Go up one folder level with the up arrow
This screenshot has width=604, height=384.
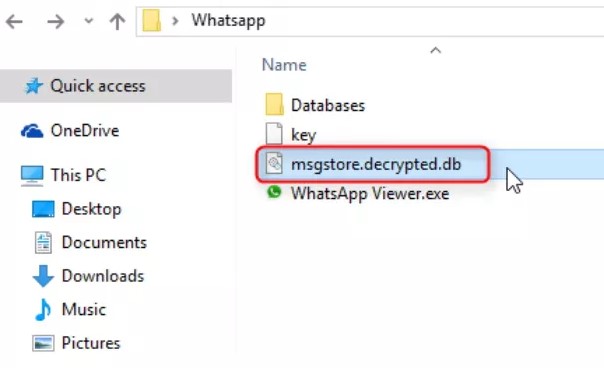(117, 22)
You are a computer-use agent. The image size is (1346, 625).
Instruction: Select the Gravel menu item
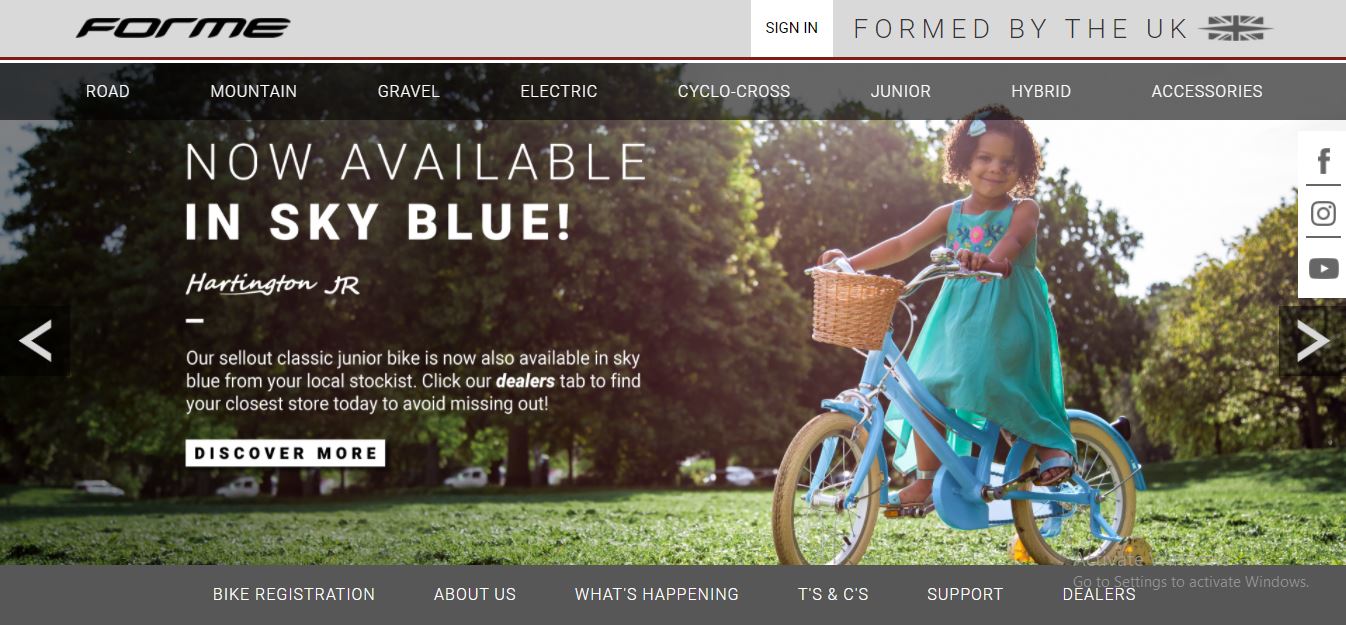408,91
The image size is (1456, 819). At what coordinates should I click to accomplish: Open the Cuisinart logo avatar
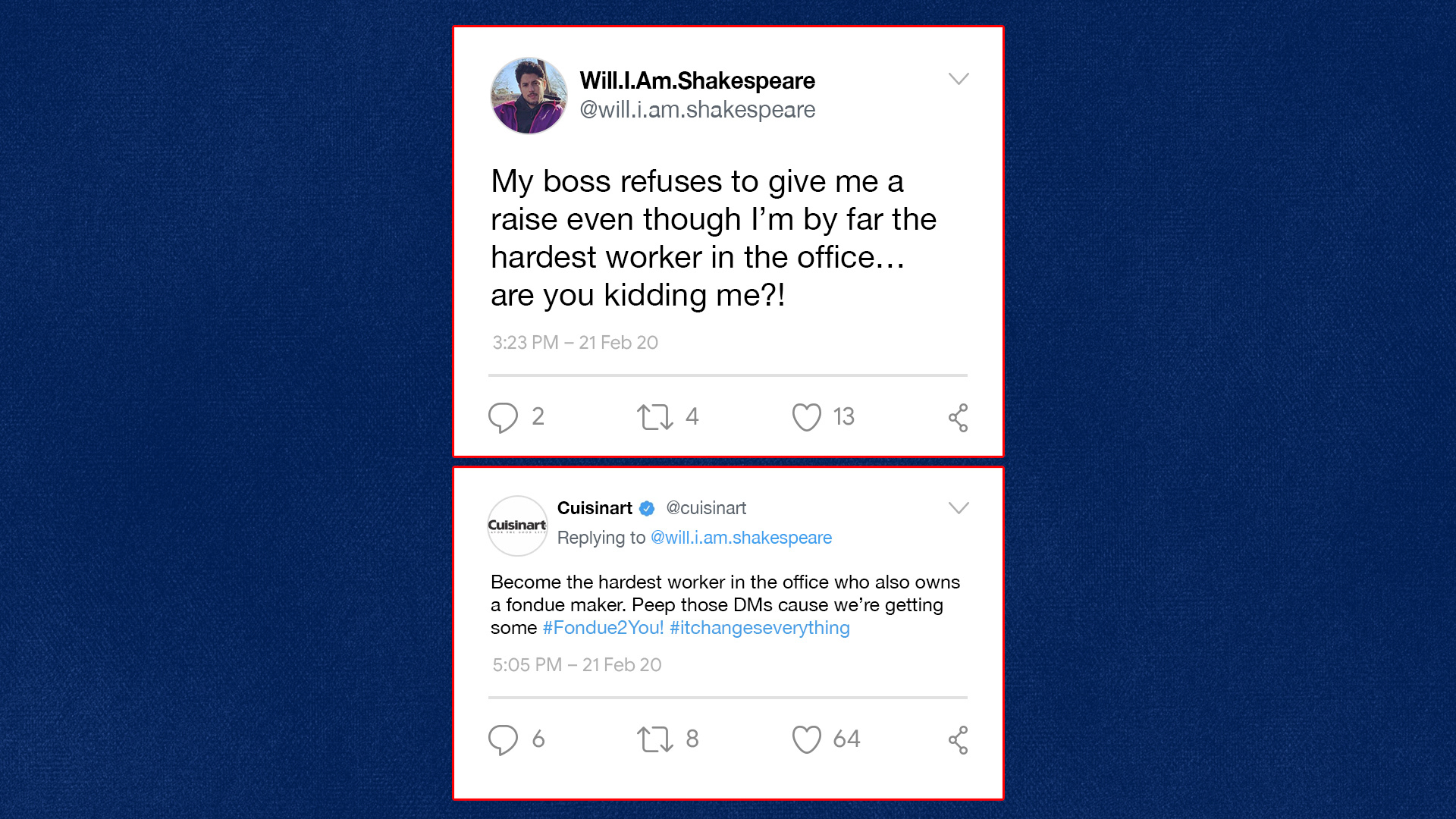[x=517, y=526]
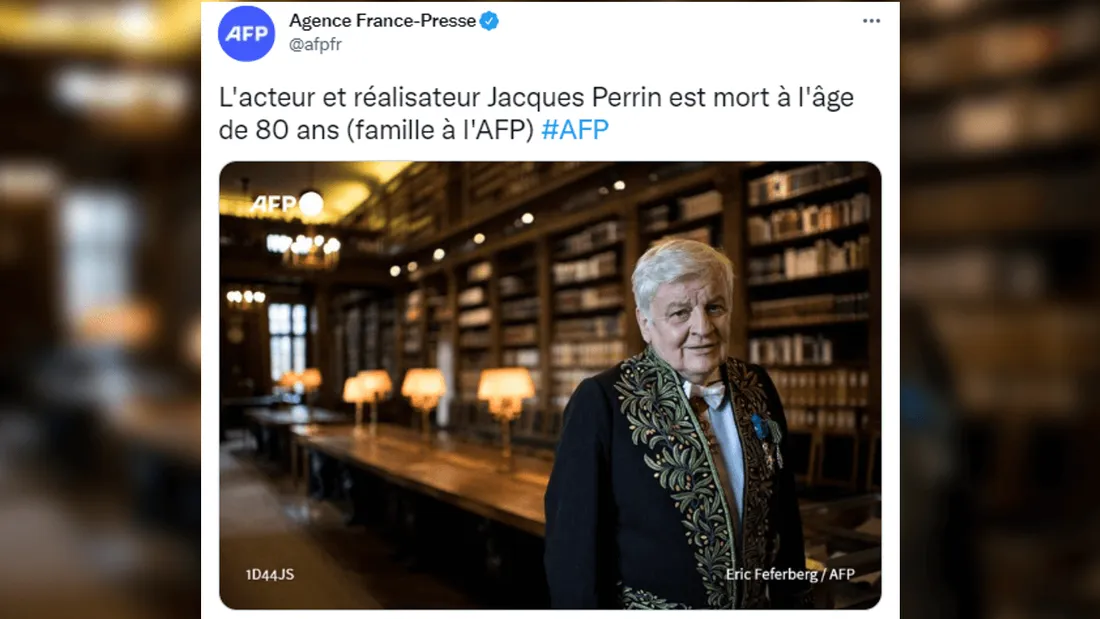Click "80 ans" in the tweet text
1100x619 pixels.
(x=297, y=128)
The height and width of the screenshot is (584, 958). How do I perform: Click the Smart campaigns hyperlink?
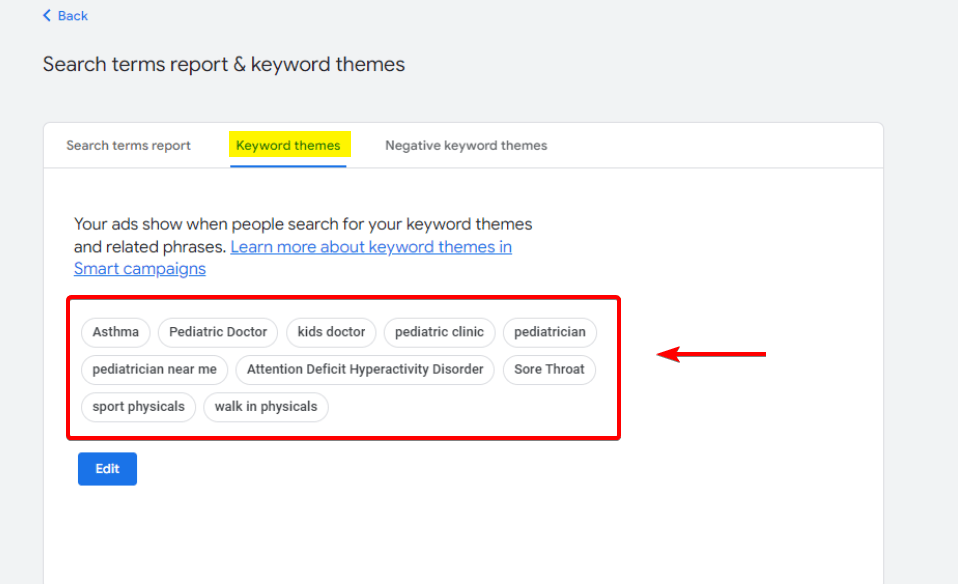point(139,269)
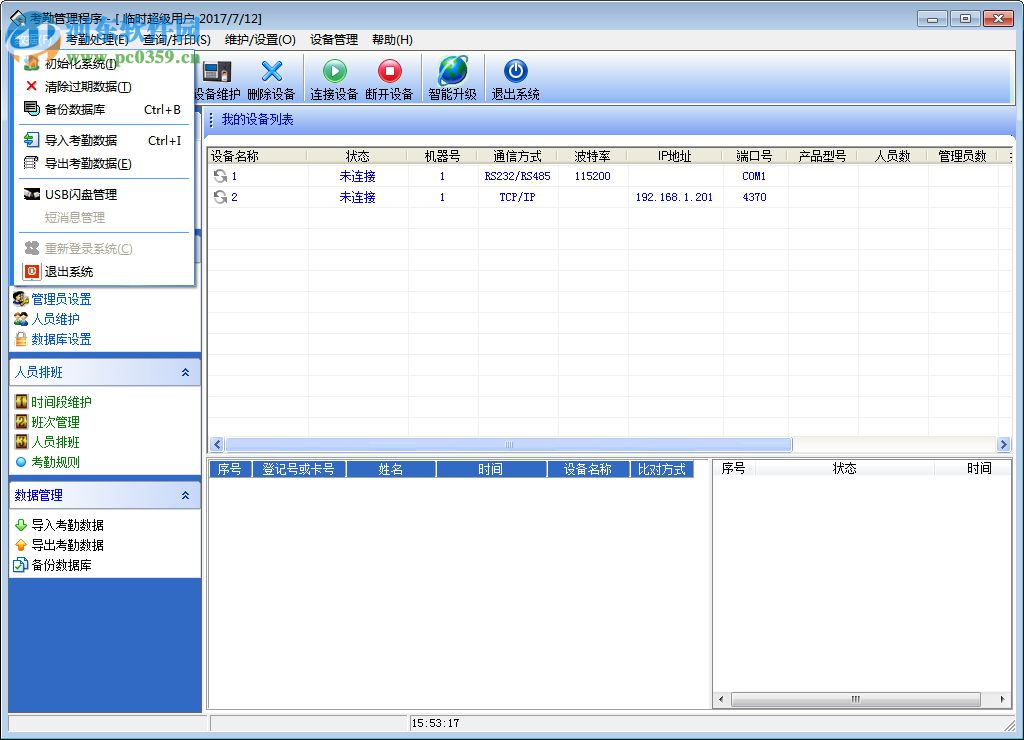Click the 退出系统 power icon in the toolbar
1024x740 pixels.
[515, 71]
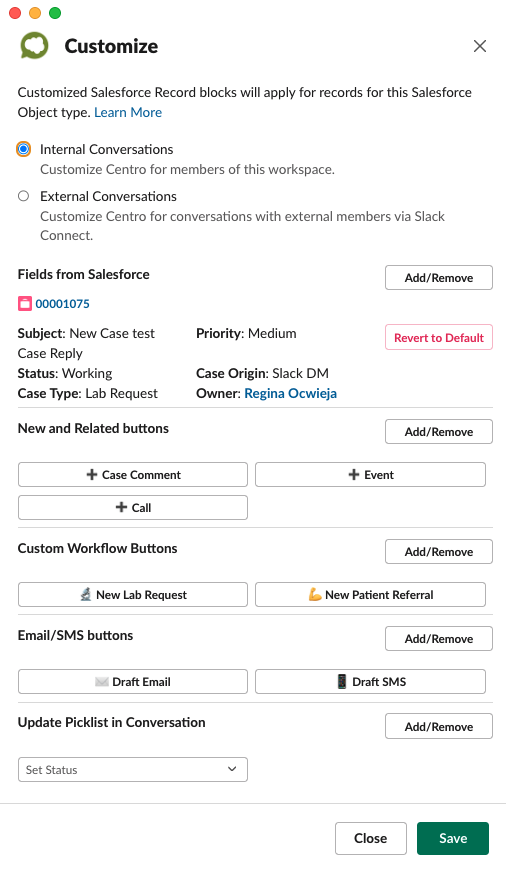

**PROBLEM DESCRIPTION**
Please repeat, exactly as written, only the lines from the line with "Instruction: Select the Gravel menu item" to the end of the data, leaving out every picture.

**SOLUTION FOR THIS TASK**
Instruction: Select the Gravel menu item
408,91
The image size is (1456, 819). At what coordinates should I click to accomplish: Open the Cuisinart logo avatar
[x=517, y=526]
Click "80 ans" in the tweet text
1100x619 pixels.
(x=297, y=128)
The height and width of the screenshot is (584, 958). How do I perform: Click the Smart campaigns hyperlink?
point(139,269)
Click the 退出系统 power icon in the toolbar
1024x740 pixels.
[515, 71]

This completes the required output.